Linux Fundamentals
Open course, Ämrahs University, Computer Science, 2025
This is a short course on Linux Fundamentals for devops and server management.
Linux Fundamentals: A Short, Reading Course
These are some Linux Fundamentals and commands every devops engineer and system administrator should know. This will be helpful for you whether you are a professional devops engineer, a noobie to Linux or just a Linux user trying to debug your system at weekend (probably you are using Arch BTW).
Course Overview and Outcomes
By the end of this course, you will:
- Understand Linux architecture, distributions, the kernel, and the Filesystem Hierarchy Standard.
- Navigate and manage files from the terminal with confidence.
- Use redirection, pipes, expansions, and globbing to compose powerful command pipelines.
- Edit text effectively with nano and vim.
- Manage users, groups, permissions, and special bits (setuid, setgid, sticky).
- Administer services and the boot process with systemd: systemctl, journalctl, unit files, and targets.
- Configure networking using iproute2, NetworkManager, and distro tools (Netplan, ifupdown).
- Manage software with apt, yum/dnf; understand repos and package lifecycles.
- Process and transform text using grep, sed, awk; apply regex competently.

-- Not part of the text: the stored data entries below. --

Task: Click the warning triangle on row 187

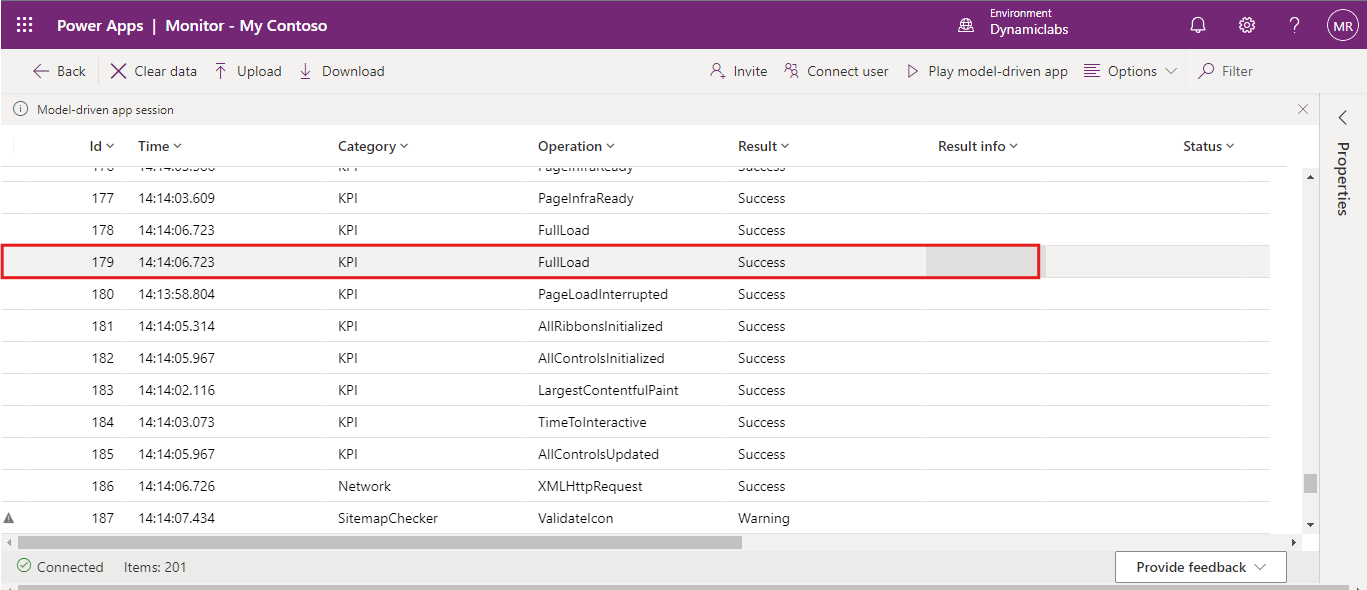Action: pos(9,518)
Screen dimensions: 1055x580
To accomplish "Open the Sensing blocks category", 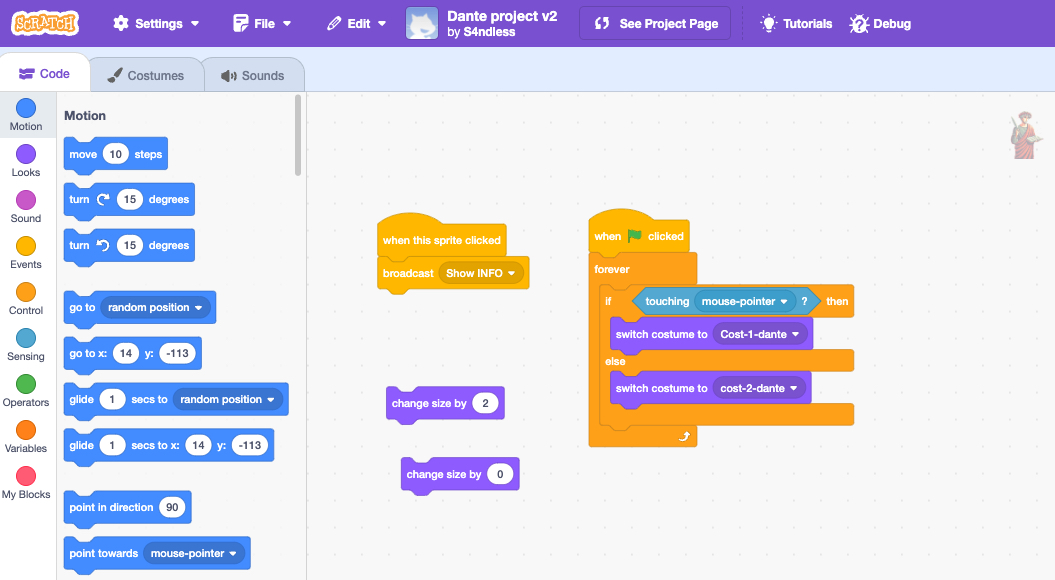I will tap(26, 338).
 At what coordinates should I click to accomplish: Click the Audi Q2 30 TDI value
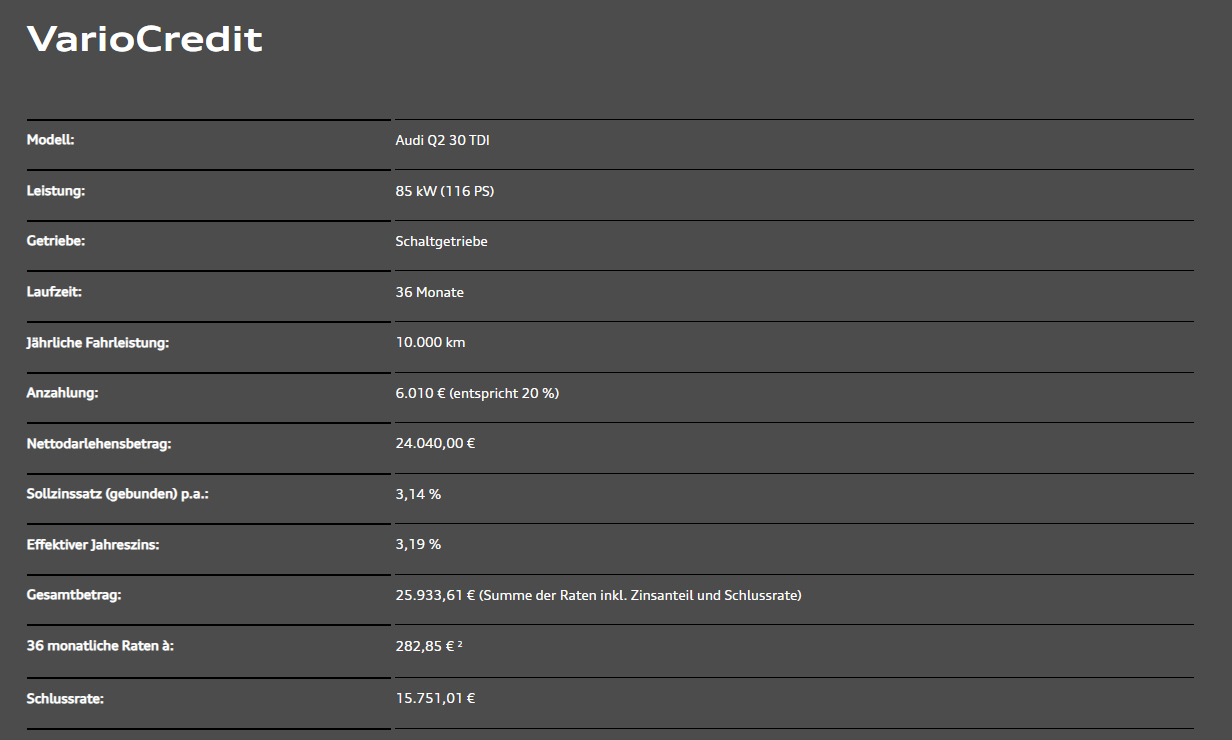[x=443, y=141]
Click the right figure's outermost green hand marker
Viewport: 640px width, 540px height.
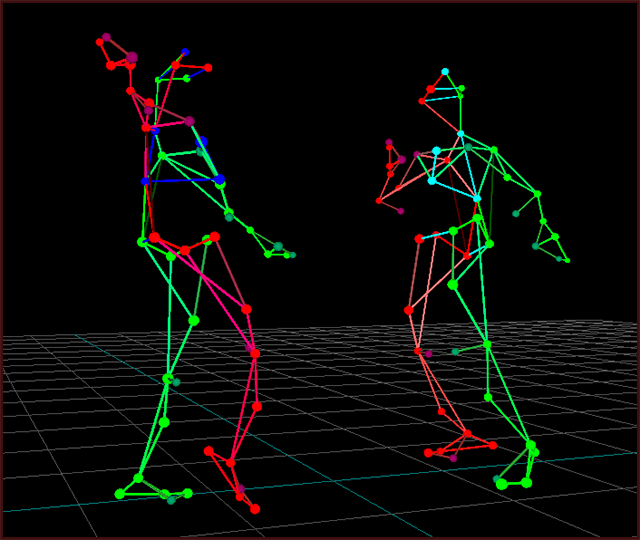(x=567, y=261)
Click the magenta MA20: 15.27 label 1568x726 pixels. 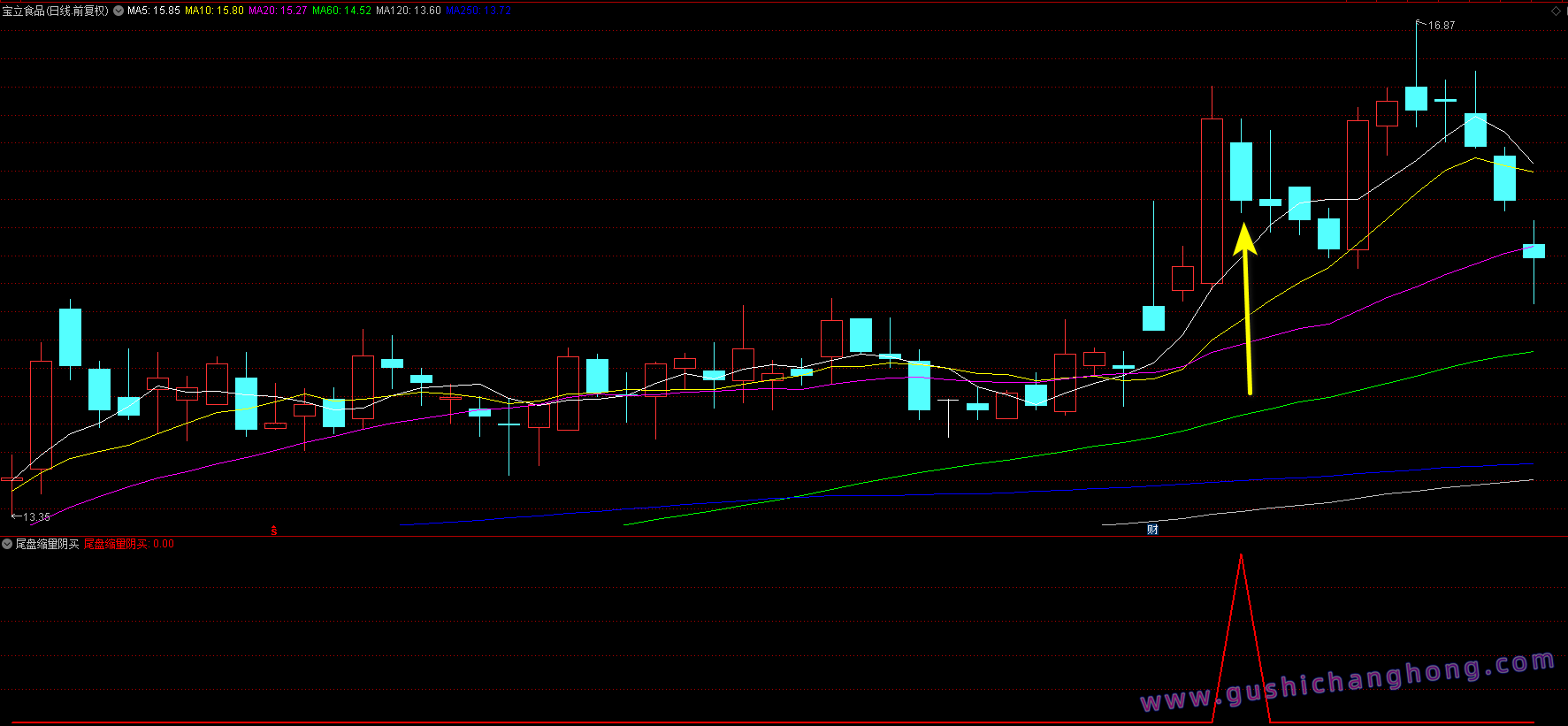[278, 11]
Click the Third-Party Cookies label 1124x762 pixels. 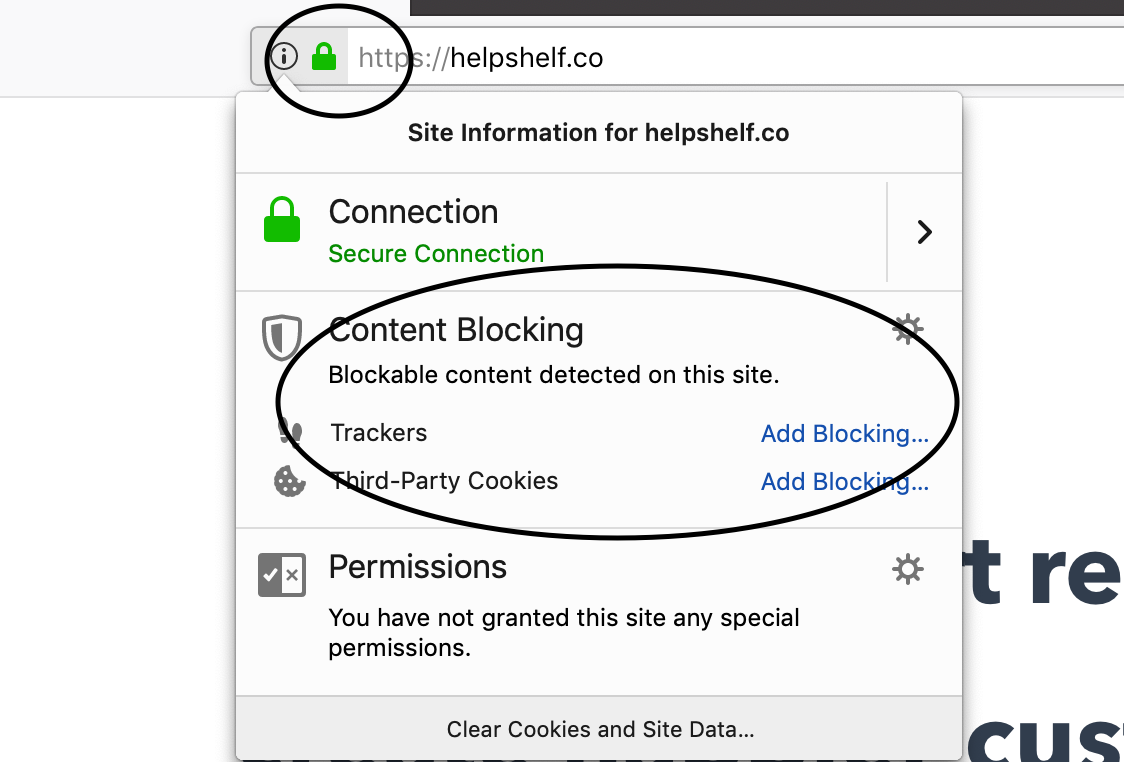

- Write reliable Bash scripts: variables, conditionals, loops, functions, debugging.
- Harden hosts with firewalls (ufw, firewalld, nftables, iptables) and security best practices.
- Monitor and troubleshoot systems using ps/top/htop, systemd-journald, vmstat/iostat, ss, lsof, dmesg, journalctl.
Module 1 — Foundations: Linux, Distros, and the Filesystem
Key Components of the Linux Kernel
The Linux kernel manages hardware resources virtually for multiple processes, preventing conflicts and providing a monolithic or hybrid structure for optimal performance. It performs four primary functions: memory management to track usage and location, process management to allocate CPU time, device drivers to mediate hardware interactions, and system calls for secure service requests from user applications. System libraries act as intermediaries, offering pre-written code for common tasks like file operations, reducing development redundancy. The shell provides a command-line interface for users to execute commands and scripts, bridging human input to kernel operations. Hardware layer components, such as CPU, RAM, and storage, are controlled through kernel instructions, while system utilities handle administration tasks like software installation and monitoring.